В кухне вроде все на месте, ничё понять не могу. Графин на умывальнике стоит, где и стоял, целехонек. Стекла в буфете цельные, и там вроде все на месте. Стаканы на полке стоят, как стояли, никто их не брал, на пол не швырял.
Что ж это такое, господи помилуй? Может, кто камнем в окно угодил?
Нет, брат. И этого нет. Все кругом цельное.
Тут-то я и глянула на салатницу. У меня и в мыслях не было, чтоб с ей могло что случиться, да и кому бы пришло такое в голову? А она точно посередке на четыре части развалилась, кабыть ее кто ножом рассек. Распялилась, будто баба бесстыжая.
Подошла я ближе, поглядела. Может, думаю, трещина на ей была?
Какая там трещина? Новехонькая, нигде ни царапинки. Разломы как снег белые. Была бы трещина, фарфор бы в том месте пожелтел. Ничё нет, все кругом белое.

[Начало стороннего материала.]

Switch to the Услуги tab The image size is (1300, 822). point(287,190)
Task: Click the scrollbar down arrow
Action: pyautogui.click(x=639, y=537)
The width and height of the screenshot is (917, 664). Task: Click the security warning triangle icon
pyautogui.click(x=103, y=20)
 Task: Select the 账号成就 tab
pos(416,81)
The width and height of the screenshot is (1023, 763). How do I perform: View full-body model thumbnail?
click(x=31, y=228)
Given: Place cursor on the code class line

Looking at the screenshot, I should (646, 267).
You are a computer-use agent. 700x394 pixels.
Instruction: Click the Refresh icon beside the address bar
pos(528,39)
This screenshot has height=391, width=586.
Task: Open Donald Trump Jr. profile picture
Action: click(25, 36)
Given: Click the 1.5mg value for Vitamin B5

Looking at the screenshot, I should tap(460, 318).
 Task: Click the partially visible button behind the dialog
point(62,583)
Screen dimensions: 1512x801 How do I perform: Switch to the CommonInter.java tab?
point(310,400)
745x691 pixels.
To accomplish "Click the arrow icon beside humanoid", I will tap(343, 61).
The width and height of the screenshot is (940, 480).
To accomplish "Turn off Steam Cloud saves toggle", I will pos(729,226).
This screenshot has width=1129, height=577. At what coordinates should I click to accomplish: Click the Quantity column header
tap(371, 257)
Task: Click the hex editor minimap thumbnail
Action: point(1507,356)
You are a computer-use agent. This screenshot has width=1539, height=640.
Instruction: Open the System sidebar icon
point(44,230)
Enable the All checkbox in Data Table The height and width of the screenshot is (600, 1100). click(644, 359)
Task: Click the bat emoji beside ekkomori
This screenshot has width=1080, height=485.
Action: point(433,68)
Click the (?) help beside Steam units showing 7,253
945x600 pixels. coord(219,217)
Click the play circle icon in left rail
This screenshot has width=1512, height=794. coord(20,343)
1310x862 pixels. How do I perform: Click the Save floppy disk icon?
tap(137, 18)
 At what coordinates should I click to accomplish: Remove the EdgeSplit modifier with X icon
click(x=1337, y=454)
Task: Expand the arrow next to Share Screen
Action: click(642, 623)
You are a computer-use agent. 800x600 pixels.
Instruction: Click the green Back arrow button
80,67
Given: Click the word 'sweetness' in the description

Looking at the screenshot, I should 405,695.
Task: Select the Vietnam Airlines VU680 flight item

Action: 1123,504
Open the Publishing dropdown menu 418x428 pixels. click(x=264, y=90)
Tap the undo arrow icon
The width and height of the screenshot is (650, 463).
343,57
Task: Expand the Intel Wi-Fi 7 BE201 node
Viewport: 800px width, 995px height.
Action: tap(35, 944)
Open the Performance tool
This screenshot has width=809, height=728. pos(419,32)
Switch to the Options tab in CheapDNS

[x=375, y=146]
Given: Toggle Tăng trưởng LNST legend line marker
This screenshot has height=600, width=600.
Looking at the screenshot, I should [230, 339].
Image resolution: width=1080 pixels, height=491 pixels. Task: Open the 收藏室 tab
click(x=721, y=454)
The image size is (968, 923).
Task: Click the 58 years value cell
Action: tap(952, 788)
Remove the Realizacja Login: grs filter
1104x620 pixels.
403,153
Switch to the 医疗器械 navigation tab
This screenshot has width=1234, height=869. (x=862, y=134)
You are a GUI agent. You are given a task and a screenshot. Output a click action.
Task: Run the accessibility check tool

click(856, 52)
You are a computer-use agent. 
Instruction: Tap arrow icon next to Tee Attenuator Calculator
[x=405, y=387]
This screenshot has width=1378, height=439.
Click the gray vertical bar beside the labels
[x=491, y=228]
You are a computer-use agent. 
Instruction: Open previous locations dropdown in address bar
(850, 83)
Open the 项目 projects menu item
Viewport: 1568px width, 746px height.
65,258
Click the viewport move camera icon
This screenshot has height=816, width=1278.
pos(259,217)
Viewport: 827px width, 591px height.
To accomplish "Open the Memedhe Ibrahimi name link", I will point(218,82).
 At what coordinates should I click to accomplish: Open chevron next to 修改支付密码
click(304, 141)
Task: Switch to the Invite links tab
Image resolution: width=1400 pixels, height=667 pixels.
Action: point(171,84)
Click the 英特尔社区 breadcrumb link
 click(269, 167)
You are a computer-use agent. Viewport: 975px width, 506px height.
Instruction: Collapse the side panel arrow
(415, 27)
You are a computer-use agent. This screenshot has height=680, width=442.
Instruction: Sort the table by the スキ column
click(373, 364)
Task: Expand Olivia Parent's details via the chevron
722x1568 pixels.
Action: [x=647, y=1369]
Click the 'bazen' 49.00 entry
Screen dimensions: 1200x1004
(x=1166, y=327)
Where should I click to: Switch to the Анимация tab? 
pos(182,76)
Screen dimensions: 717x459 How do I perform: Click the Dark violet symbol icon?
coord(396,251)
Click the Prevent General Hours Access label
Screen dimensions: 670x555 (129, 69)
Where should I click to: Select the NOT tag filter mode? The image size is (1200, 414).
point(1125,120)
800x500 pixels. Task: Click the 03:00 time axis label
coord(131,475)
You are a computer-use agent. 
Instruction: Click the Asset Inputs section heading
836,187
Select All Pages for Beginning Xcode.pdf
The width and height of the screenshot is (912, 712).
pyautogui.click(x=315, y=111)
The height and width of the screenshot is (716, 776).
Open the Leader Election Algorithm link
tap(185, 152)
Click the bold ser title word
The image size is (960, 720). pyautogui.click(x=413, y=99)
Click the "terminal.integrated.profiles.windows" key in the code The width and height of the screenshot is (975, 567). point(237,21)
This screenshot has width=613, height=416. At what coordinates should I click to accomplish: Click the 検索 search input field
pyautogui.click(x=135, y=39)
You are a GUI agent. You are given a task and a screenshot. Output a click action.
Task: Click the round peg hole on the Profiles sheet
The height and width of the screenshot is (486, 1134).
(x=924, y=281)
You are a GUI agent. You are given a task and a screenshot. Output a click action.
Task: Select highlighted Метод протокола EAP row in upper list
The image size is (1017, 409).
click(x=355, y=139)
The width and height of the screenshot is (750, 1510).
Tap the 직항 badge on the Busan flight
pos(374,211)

Как увидела я это, за голову схватилась. Что делать? Вот горе так горе!
Это же мне чистое предсказание, не иначе! Когда в доме начинает сама собой посуда или что другое биться и виноватого не сыскать, стало быть, знак тебе пришел. Жди беды, не дай бог, умрет кто.
Оглянулась я по сторонам: вдруг камень залетел.
Нет, пустое, брат, сама распалась. Окно закрыто, ничё оттудова залететь не могло. Дверь, правда, открыта, но она выходит во двор, а там ни души. Рази токо собаки или кошки что зашвырнули, другому некому.
Поискала на всякий случай на столе, нет ли камешка или ишо чего. Нет, ничё нет, одна салатница, на четыре черепка разваленная. Ясное дело, кто ее мог разбить.